:: WRITTEN TASK ::
From the material below, rewrite only the part that opens with the line containing "You are a GUI" and closes with the line containing "The image size is (1568, 784).", swapping "card" for "panel" and keeping everything else unchanged.

:: DATASET CONTENT ::
────────────────

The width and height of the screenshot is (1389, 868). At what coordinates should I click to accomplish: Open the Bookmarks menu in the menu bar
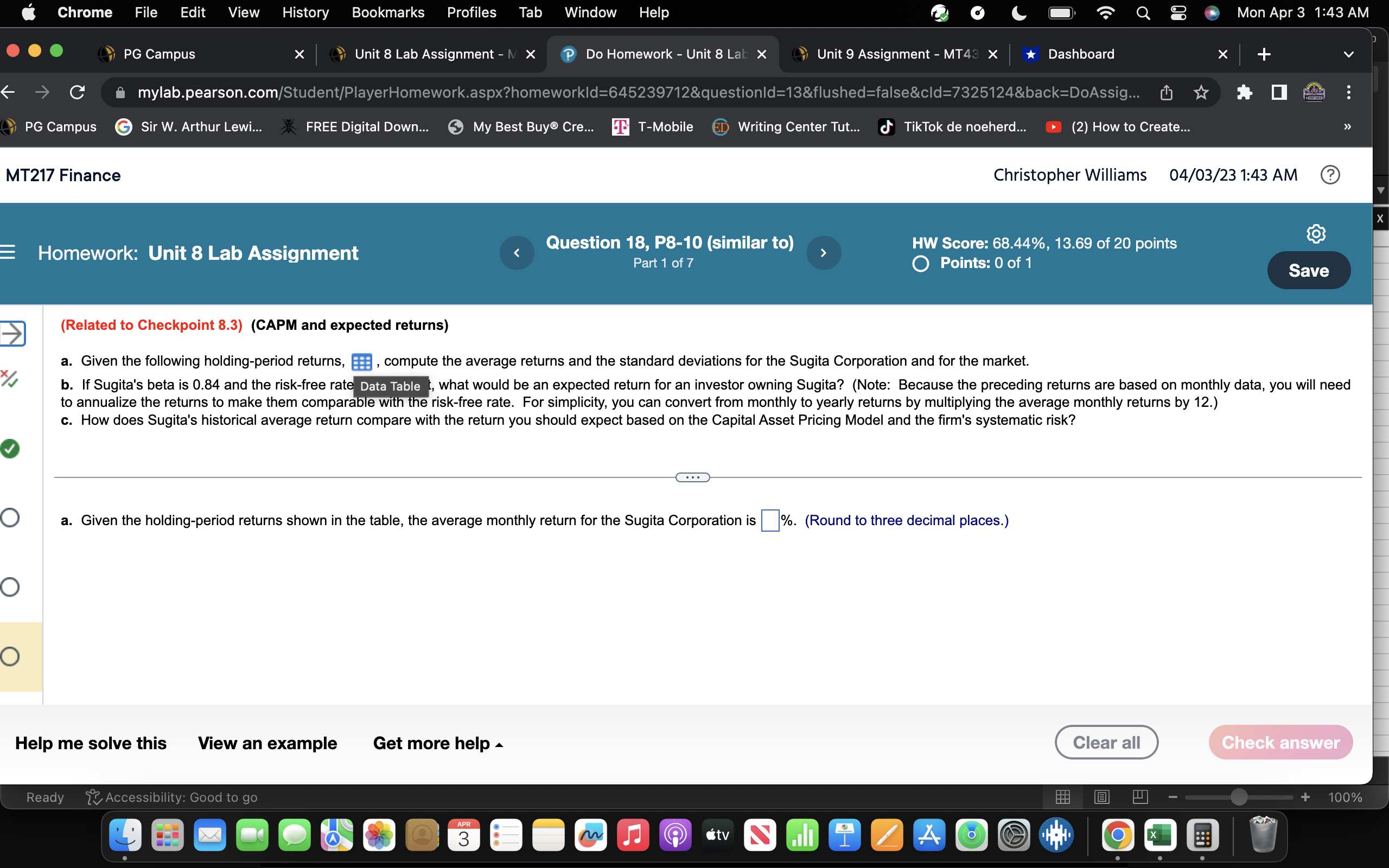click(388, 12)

────────────────

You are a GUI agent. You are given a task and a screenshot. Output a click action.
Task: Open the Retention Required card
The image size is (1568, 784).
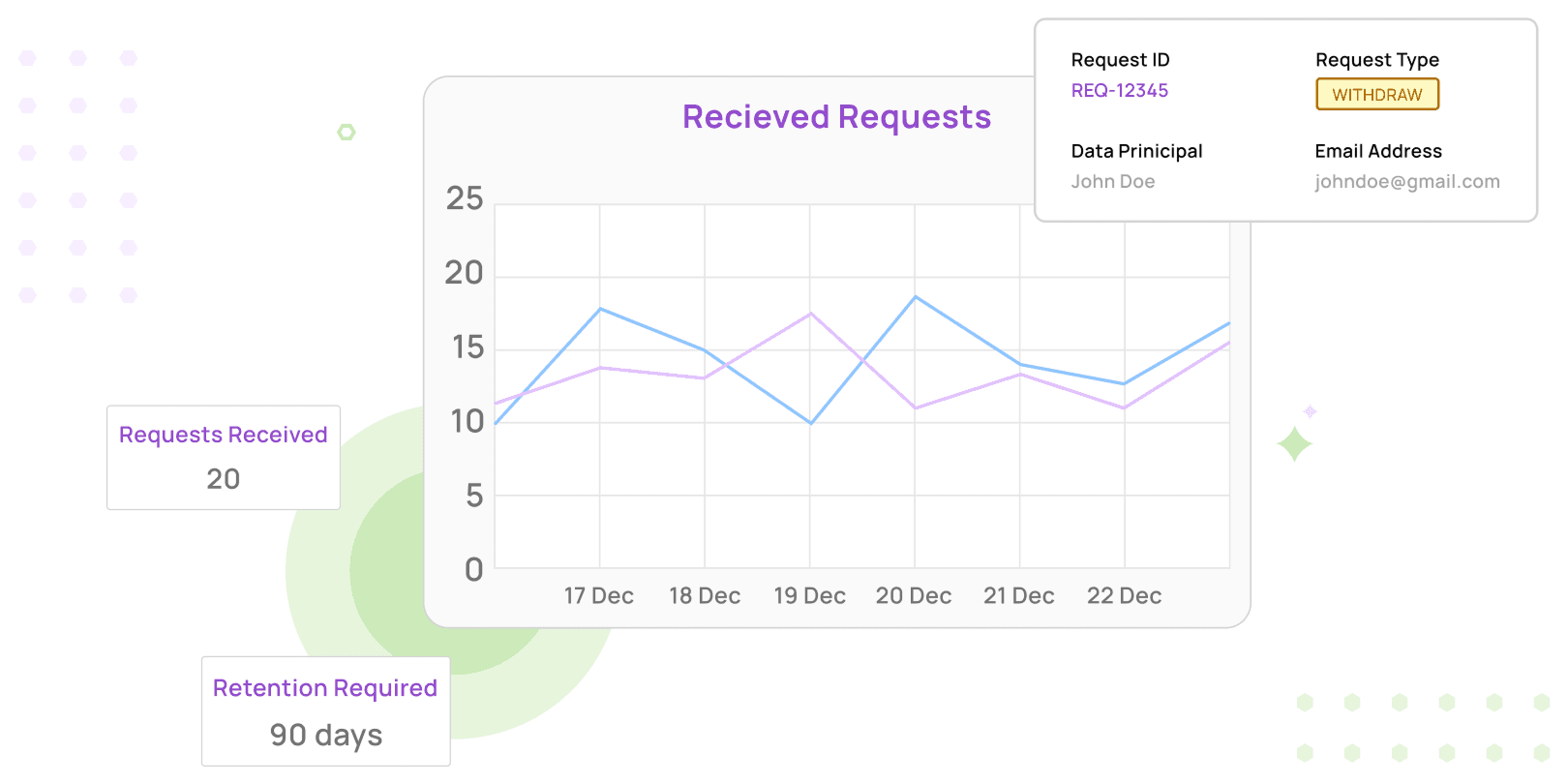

────────────────

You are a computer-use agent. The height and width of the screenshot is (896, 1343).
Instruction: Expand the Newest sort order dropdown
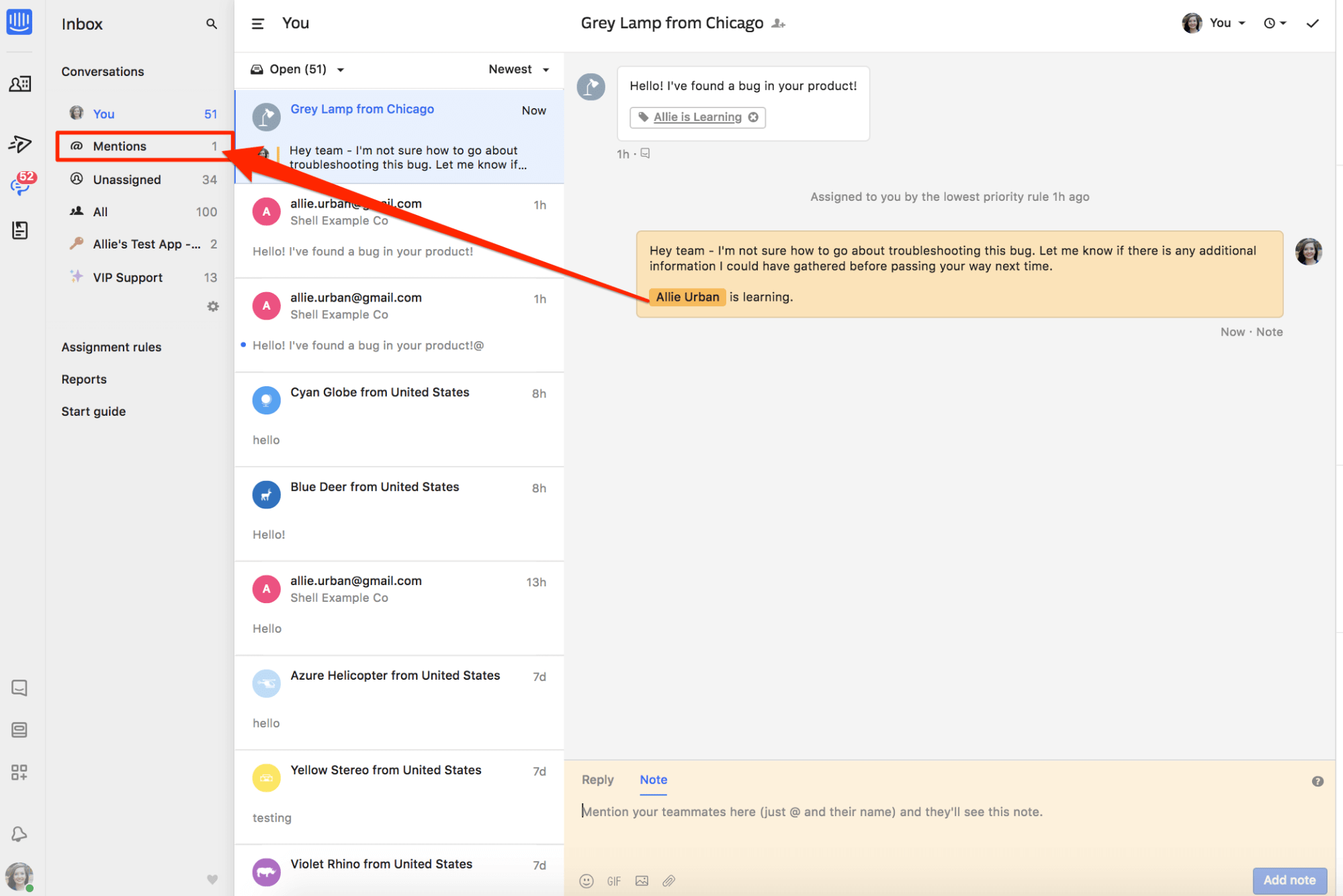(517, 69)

────────────────

:: OUTPUT OF THE TASK ::
You are a GUI agent. You are given a task and a screenshot. Output a click action.
Task: Open the Retention Required panel
The image size is (1568, 784).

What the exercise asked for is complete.